The decline comes despite Canadian pork production falling compared to year earlier levels, in contrast with the neighbouring US. At 11.8 million head, slaughterings for the year to July are 1% below equivalent 2017 levels. This reflects productivity and disease challenges, as well as reports of weather-related plant closures and disruptive environmental controls. Nonetheless, this decline has been more than counteracted by increasing US supply availability. Tariff-free trade between the two countries inevitably ties the Canadian pig market to the US. Looking forwards, Canadian production may also start to pick up as some of the prior challenges phase out, compounding the increasing supply situation in North America.
Canada also exports live pigs to the US, particularly weaners for finishing with this trade reaching 4.8 million head in 2017. For the first half of the year, weaner exports were down 6% however, at 2.3 million head, and the smaller flow of slaughter pigs across the border also declined year-on-year. In the coming months, demand could be depressed further as the US industry faces a loss-making situation, which will therefore also have a knock-on negative impact on the Canadian pig market.
Looking at pork exports, volumes were down 1% (-4,300 tonnes) for January to June at 487,200 tonnes, although this was driven by early 2018 and for Q2 export volumes were actually around 1% higher (+1,800 tonnes) year-on-year. Nonetheless, declining average prices meant that value was still 6% lower across this period, and for the first half overall (-CN$98 million). Surplus pork on the Chinese market meant these shipments in particular were 11% (-4,300 tonnes) lower year-on-year for the first half of 2018.
As evidenced by the pick-up in export volumes in Q2, there may now be improved opportunities for Canadian exporters in light of US trade tensions. Growth in shipments to Mexico averaged just 6% (+1,000 tonnes) in Q1, but this increased to 17% (+3,300 tonnes) in Q2. This may represent the beginning of Mexican importers moving to diversify suppliers, with US shipments penalised from the start of June.
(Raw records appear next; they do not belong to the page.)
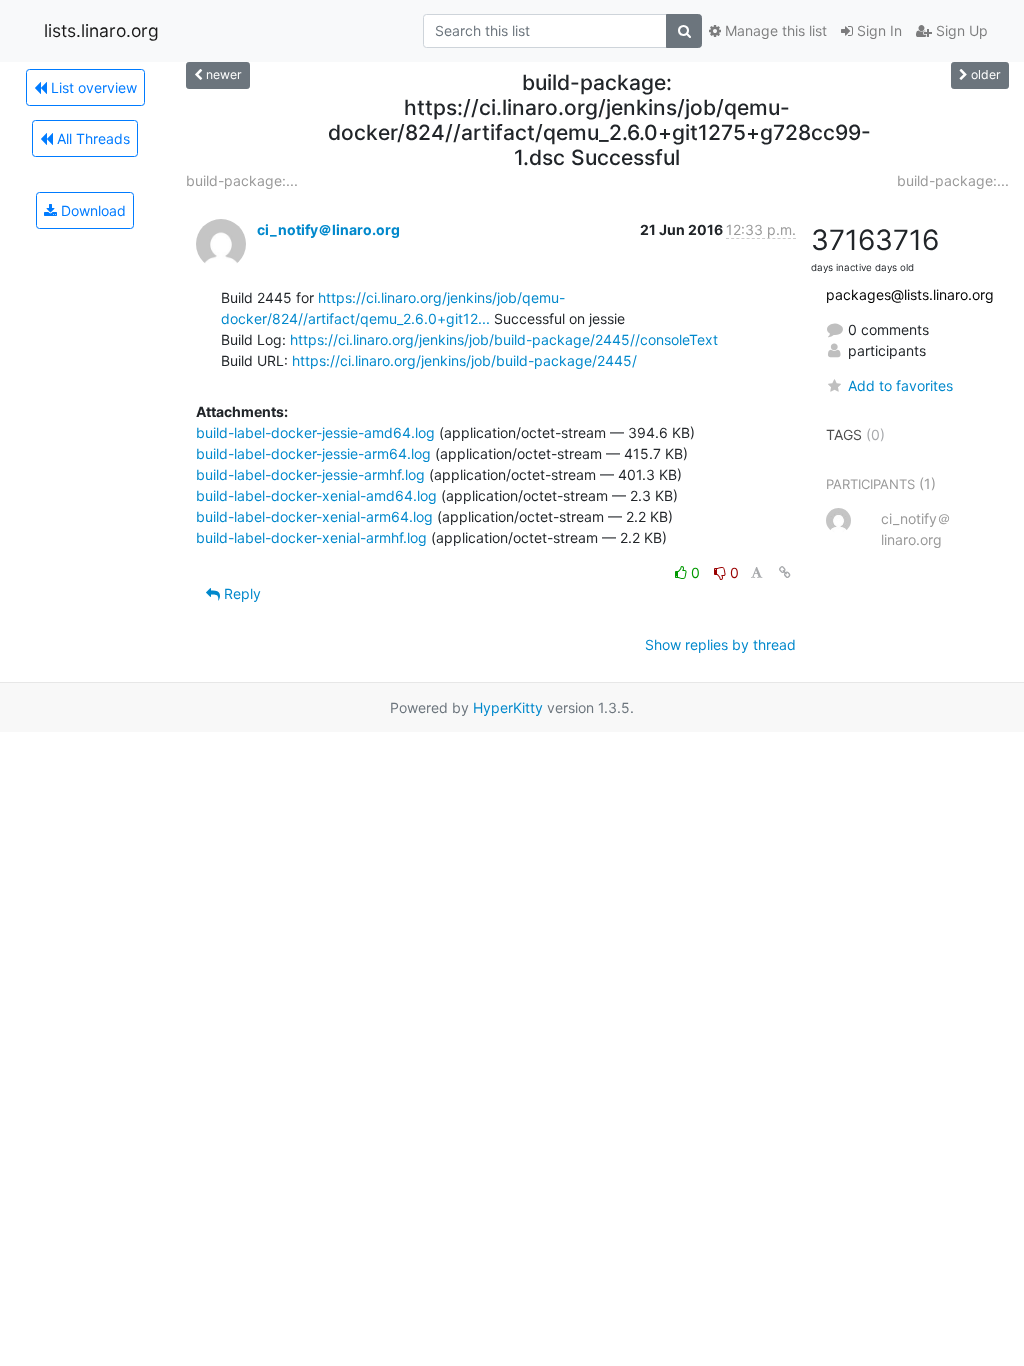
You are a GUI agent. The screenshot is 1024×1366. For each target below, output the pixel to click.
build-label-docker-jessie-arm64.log (313, 453)
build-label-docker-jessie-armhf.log (310, 474)
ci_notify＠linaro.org (328, 229)
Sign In (877, 30)
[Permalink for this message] (785, 572)
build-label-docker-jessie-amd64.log (315, 432)
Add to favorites (900, 385)
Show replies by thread (720, 644)
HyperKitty (508, 707)
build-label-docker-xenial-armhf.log (311, 537)
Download (91, 210)
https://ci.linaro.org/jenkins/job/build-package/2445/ (464, 360)
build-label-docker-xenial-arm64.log (314, 516)
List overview (92, 87)
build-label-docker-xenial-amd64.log (316, 495)
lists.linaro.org (101, 30)
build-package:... (242, 180)
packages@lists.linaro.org (910, 294)
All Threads (91, 138)
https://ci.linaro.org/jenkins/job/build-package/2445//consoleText (504, 339)
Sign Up (960, 30)
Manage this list (774, 30)
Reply (240, 593)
The simpler logistics of importing from Canada, as opposed to the EU or South American suppliers, may mean Canada in particular can benefit from US-Mexico trade tensions. Improvements can also be seen in Chinese trade, given the increasingly disadvantaged US pork, with shipments growing 15% (4,900 tonnes) year-on-year across May/June. Canada has also achieved 8% (+7,800 tonnes) growth in shipments to Japan so far this year, and if this growth can be sustained, it could also help provide opportunities for the Canadian market. Nonetheless, with uncertainty surrounding trading relations, and expanding global production, the coming months may prove a turbulent time for the key global exporters; Canada is no exception.